While it is a sort of coughed up, lumpy but inconsistent dog’s breakfast, there are good things if you take a long stick and poke around a bit. Some of the artists are poorly represented, like Telly T’uu whose best paintings feature flat shape, not flimsy Mardenesque lines as here, or Simon Glaister, whose poster claims to offer a personal list of rated preferences of other artists in the show (but of course doesn’t dare), or Robert Hood, whose photographs of South Island gas stations on the window are disappointingly ordinary - but others come out well.
Mark Braunias should be prohibited by law from ever handling a paintbrush but he is a genius when it comes to delicate, whimsical, illustrative fantasies, drawn with pens. His forte is graphic imagery for magazines, newspapers and natty little pamphlets, not canvases. What entertains in one looks contrived, ingratiatingly cute and ‘try-hard’ in the other. The tone alters in another context.
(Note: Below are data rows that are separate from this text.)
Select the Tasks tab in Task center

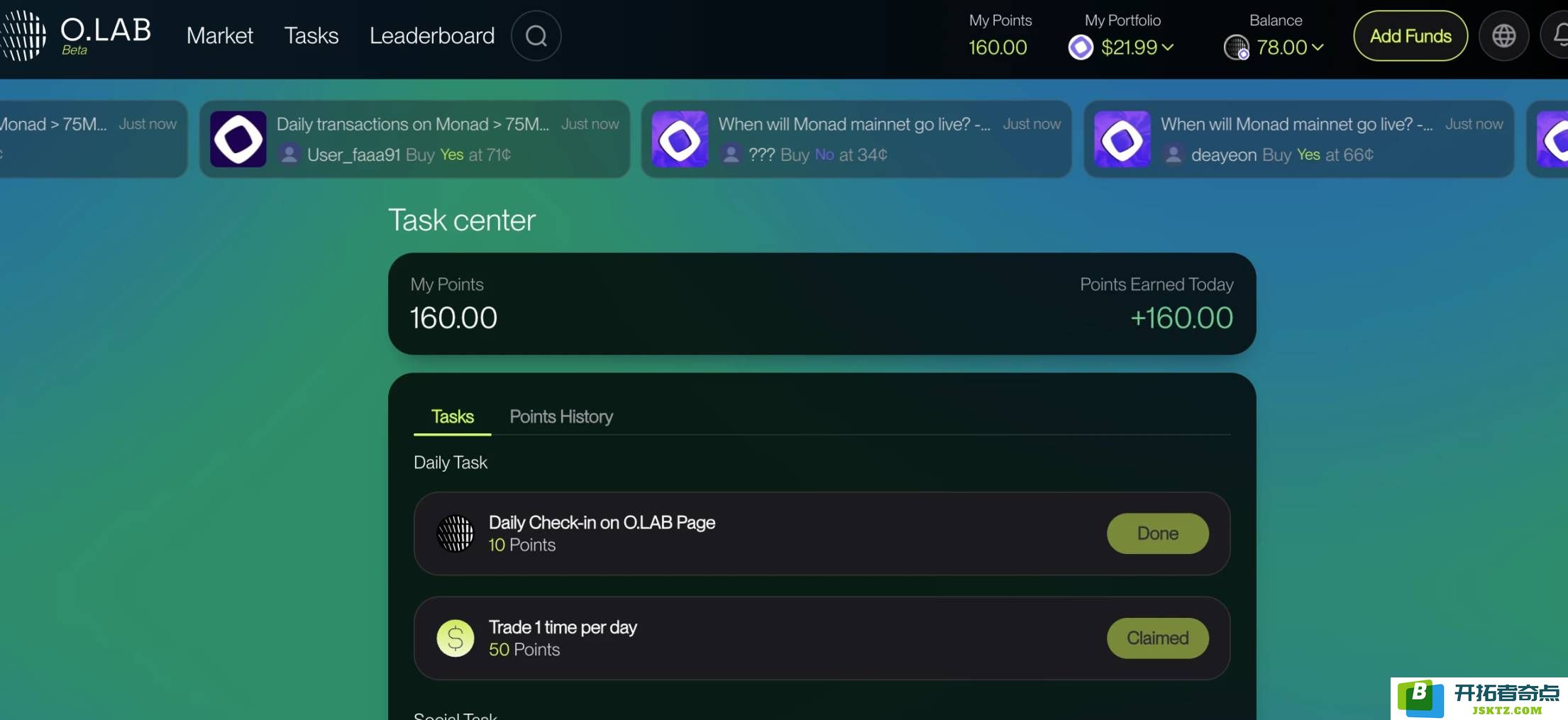453,416
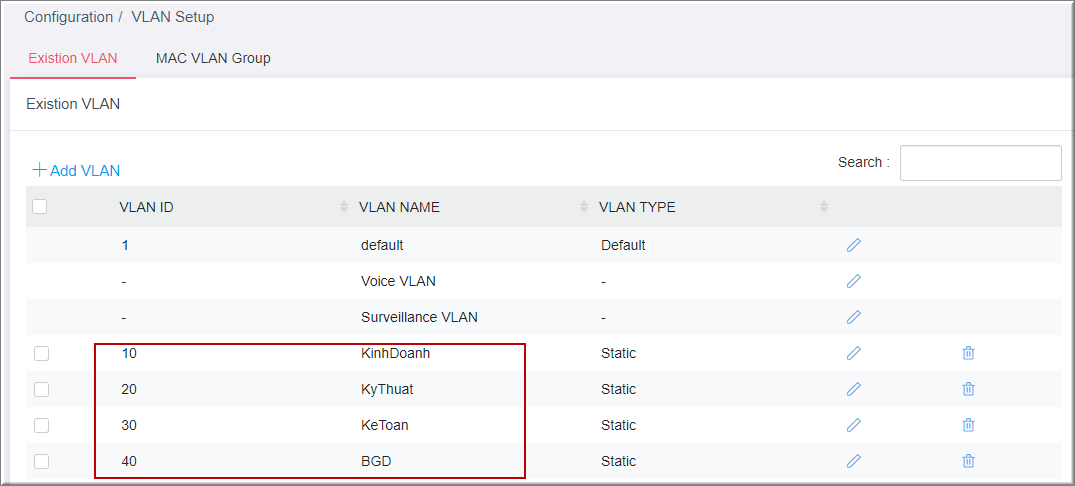The width and height of the screenshot is (1075, 486).
Task: Edit the KinhDoanh VLAN
Action: pyautogui.click(x=853, y=353)
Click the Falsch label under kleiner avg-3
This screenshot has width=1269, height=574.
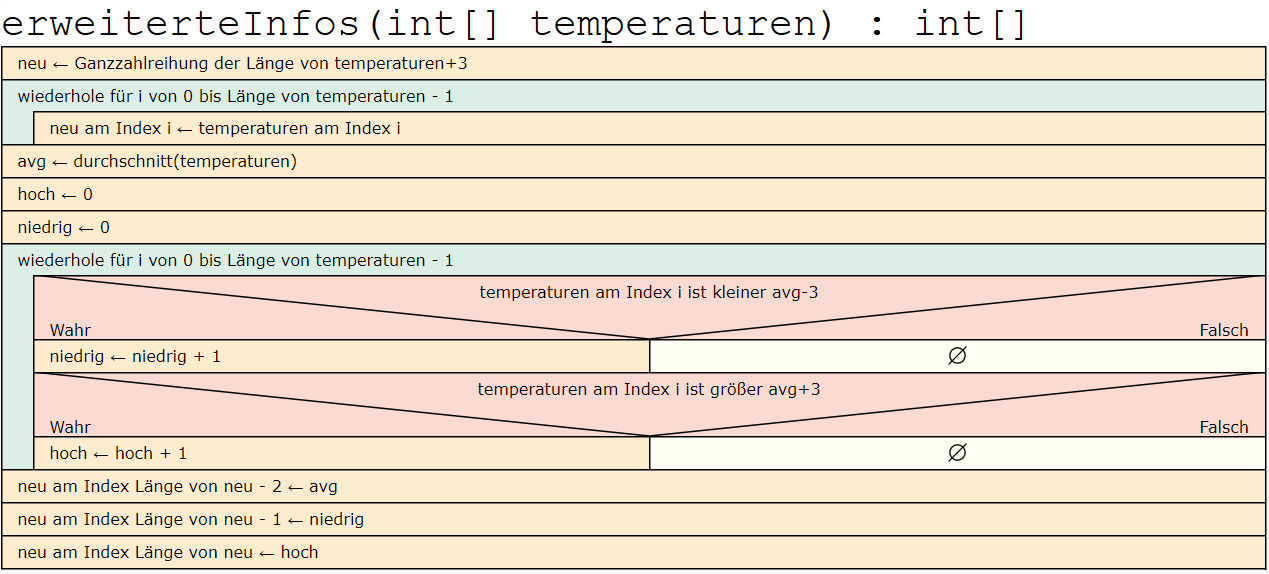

Here his talent shines within Win’s takeaway, free, wee mag The John Dory Report #19. It’s become a Braunias sketchbook.
Simon Lawrence has a superb wall arrangement of ‘tribal’ versus ‘Catholic’ artefacts – an elegant composition where a selection of ‘primitive’ wooden statuary is positioned alongside chinaware and cards bearing portraits of various Popes. It doesn’t seem to be about any particular sort of god or object of worship, more about two types of western market – non-believing tourists versus committed devotees. A witty anthropological statement.
Paul Johns contributes a portable neon ‘No Smoking’ sign, that’s lying on the floor. Its glowing cigarette is contained within a bright red circle, but without being cancelled by a diagonal red line. It thus mischievously seems to advocate smoking, not prohibit it, despite the wording below the image.
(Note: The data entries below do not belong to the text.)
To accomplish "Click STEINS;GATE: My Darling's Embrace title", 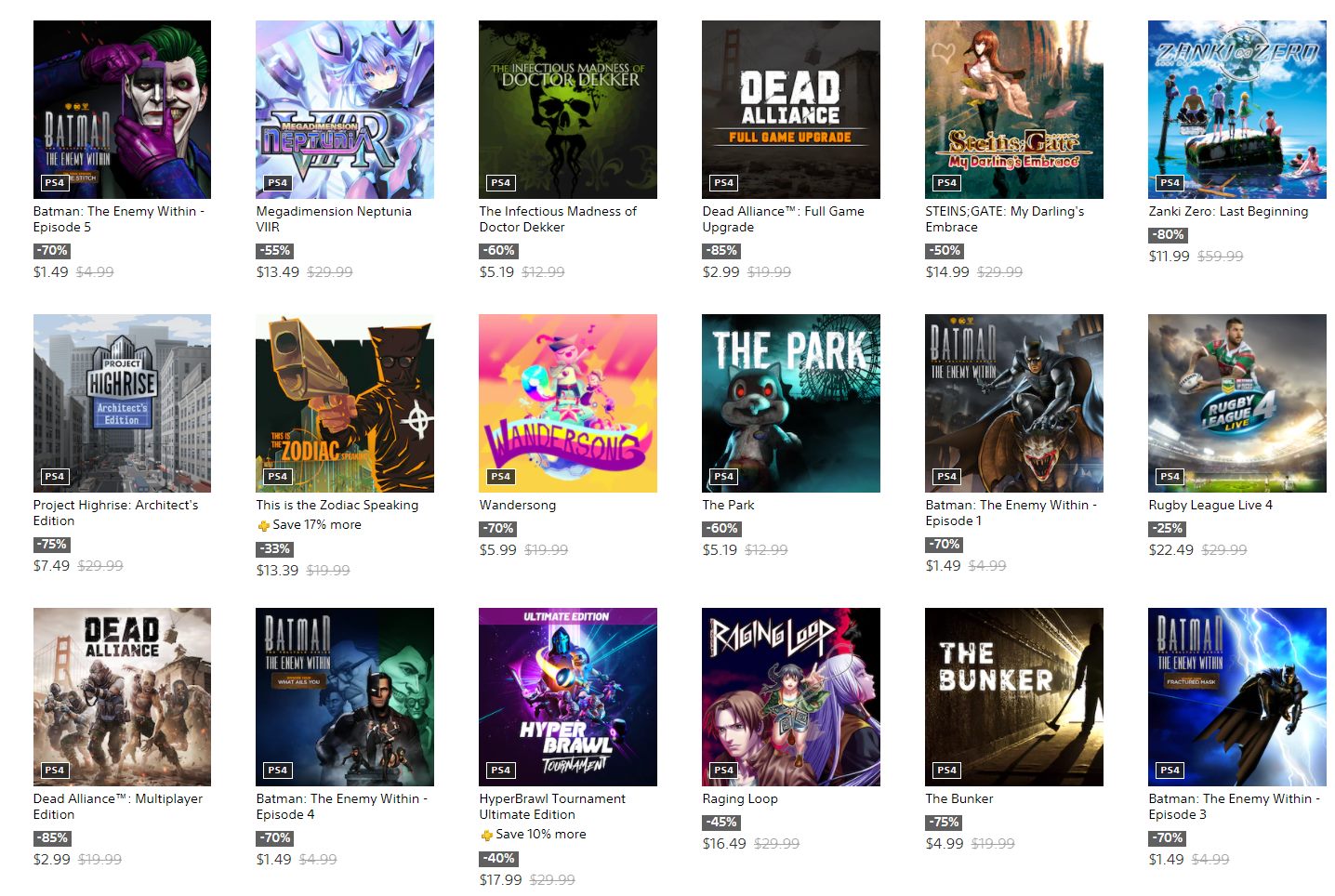I will [1005, 219].
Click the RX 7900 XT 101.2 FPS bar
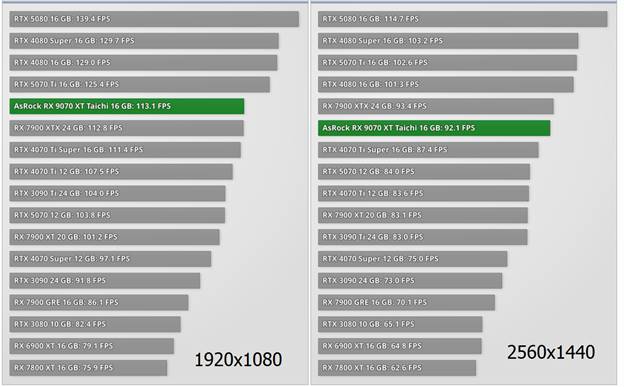624x387 pixels. tap(115, 237)
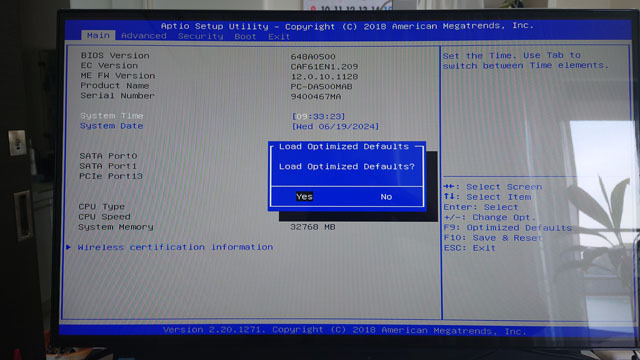
Task: Click the ESC: Exit hint
Action: point(470,248)
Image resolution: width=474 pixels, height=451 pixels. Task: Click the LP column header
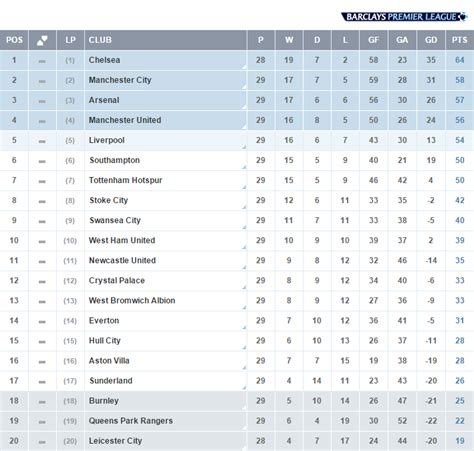pyautogui.click(x=70, y=40)
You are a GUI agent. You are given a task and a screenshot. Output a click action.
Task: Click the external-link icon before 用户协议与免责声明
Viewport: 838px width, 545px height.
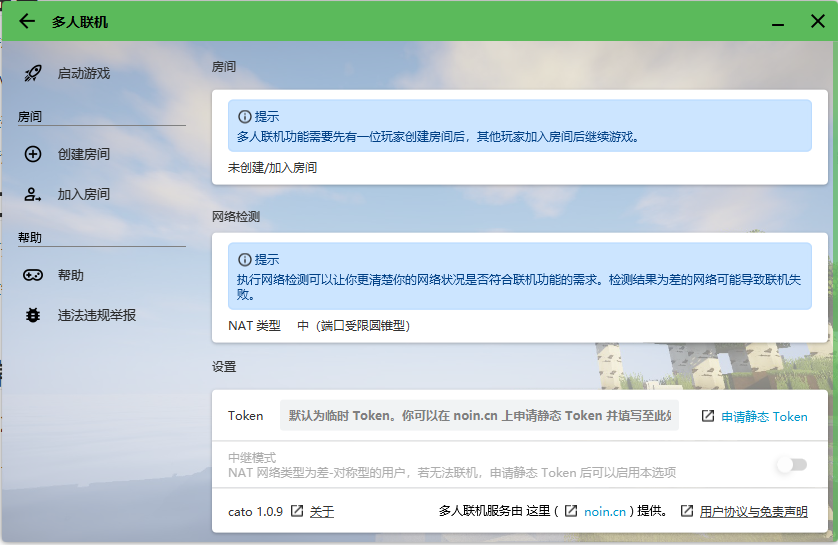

Included amongst a suite of landscape videos by Miranda Parkes is an incongruous film of a flapping white curtain pinioned against a slightly open window. The ripples and billowing forms mesmerise much like the movement of a fire or running brook. It could (and should) be in a room by itself, it is that compelling.
Ashlin Raymond presents a major video work, Ludic Transformation Celebration, that is a send up of the self-realisation industry and the popularity of mystical 'goal actualisation’ programmes – showing herself dressed as an ancient Egyptian priestess. With her accompanying pamphlet it pumps out the slogan Kiss The Future, and amongst the asinine non sequiturs are aphorisms like ‘Kiss the Future is the tiny empire inside your heart.’ Raymond’s project (her image is above) is good company for Lawrence’s look at certain religious and collecting communities, and one of four or five works that make Win’s show worth calling on.